Magic Key already requires passholders to make advance reservations to visit the parks, meaning that passholders cannot always just roll up and visit the parks on any day when their pass is not blocked out. That has elicited a great deal of pushback — and even a lawsuit — from some longtime Disneyland fans. But many Magic Key holders have figured out how to play the advance reservation game, so that requirement is not keeping the most dedicated fans from getting inside the gates when they want.
But no amount of checking Disney’s website for reservation ability will help you get in on a blockout day. Only buying a daily ticket can do that — and it’s understandable that Disneyland fans who already have dropped $1,599 for an Inspire Key are in no mood to do that to visit the parks during their most popular week of the year.
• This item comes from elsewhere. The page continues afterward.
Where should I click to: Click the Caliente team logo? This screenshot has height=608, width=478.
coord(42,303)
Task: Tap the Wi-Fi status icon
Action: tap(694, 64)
Contrary to the wild speculation of some conspiracy theorists, Disneyland does not make these changes because it wants to annoy or offend its most loyal customers. Disneyland is trying to balance the needs of its annual passholders with the desire of other potential visitors not to be crowded out of the parks when they want to buy a daily ticket.
Claiming that Disney managers are hurting the park when annual passholders can’t get in because the parks have hit capacity is an argument straight out of the Yogi Berra School of Logic. (“Nobody goes there anymore. It’s too crowded.”) Disney managers have pointed to the theme parks’ recent record financial performance as proof that their policies are working. If a few annual passholders get upset and choose to not renew, that just opens space for other Disneyland fans to get into the parks.
Either way, the parks get filled and Disney makes bank.
Still, a company that sells happiness cannot stay long in the business of frustrating its customers. At some point — and soon — Disneyland needs to add the capacity that will allow it to welcome not only annual passholders and daily visitors, but also the new Disney fans that the company attracts through movies, television and Disney Plus.
With its DisneylandForward proposal, Disney is asking the City of Anaheim for additional planning flexibility to allow it to add that attraction capacity. Without that flexibility to expand the parks’ footprint, it’s hard to see how the frustration that some Disneyland fans are feeling over park access will not get even worse.